FOR FURTHER INFORMATION CONTACT:
Shannon Borges, Biopesticides and Pollution Prevention Division (7511M), Office of Pesticide Programs, Environmental Protection Agency, 1200 Pennsylvania Ave. NW, Washington, DC 20460-0001; main telephone number: (202) 566-1400; email address: BPPDFRNotices@epa.gov.
SUPPLEMENTARY INFORMATION:
I. Executive Summary
A. Does this action apply to me?
You may be potentially affected by this action if you are an agricultural producer, food manufacturer, or pesticide manufacturer. The following list of North American Industrial Classification System (NAICS) codes is not intended to be exhaustive, but rather provides a guide to help readers determine whether this document applies to them:
• Crop production (NAICS code 111).
• Animal production (NAICS code 112).
• Food manufacturing (NAICS code 311).
• Pesticide manufacturing (NAICS code 32532).
If you have any questions regarding the applicability of this action to a particular entity, consult the person listed under FOR FURTHER INFORMATION CONTACT .
B. What is EPA's authority for taking this action?
EPA is issuing this rulemaking under section 408 of the Federal Food, Drug, and Cosmetic Act (FFDCA), 21 U.S.C. 346a.
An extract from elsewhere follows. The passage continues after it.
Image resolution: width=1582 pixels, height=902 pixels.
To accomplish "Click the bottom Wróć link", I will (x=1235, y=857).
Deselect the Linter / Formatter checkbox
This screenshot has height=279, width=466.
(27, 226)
FFDCA section 408(c)(2)(A)(i) allows EPA to establish an exemption from the requirement for a tolerance (the legal limit for a pesticide chemical residue in or on a food) only if EPA determines that the exemption is "safe." FFDCA section 408(c)(2)(A)(ii) defines "safe" to mean that "there is a reasonable certainty that no harm will result from aggregate exposure to the pesticide chemical residue, including all anticipated dietary exposures and all other exposures for which there is reliable information." This includes exposure through drinking water and in residential settings but does not include occupational exposure. Pursuant to FFDCA section 408(c)(2)(B), in establishing or maintaining in effect an exemption from the requirement of a tolerance, EPA must take into account the factors set forth in FFDCA section 408(b)(2)(C), which require EPA to give special consideration to exposure of infants and children to the pesticide chemical residue in establishing a tolerance and to "ensure that there is a reasonable certainty that no harm will result to infants and children from aggregate exposure to the pesticide chemical residue. . . ." Additionally, FFDCA section 408(b)(2)(D) requires that the Agency consider, among other things, "available information concerning the cumulative effects of a particular pesticide's residues" and "other substances that have a common mechanism of toxicity."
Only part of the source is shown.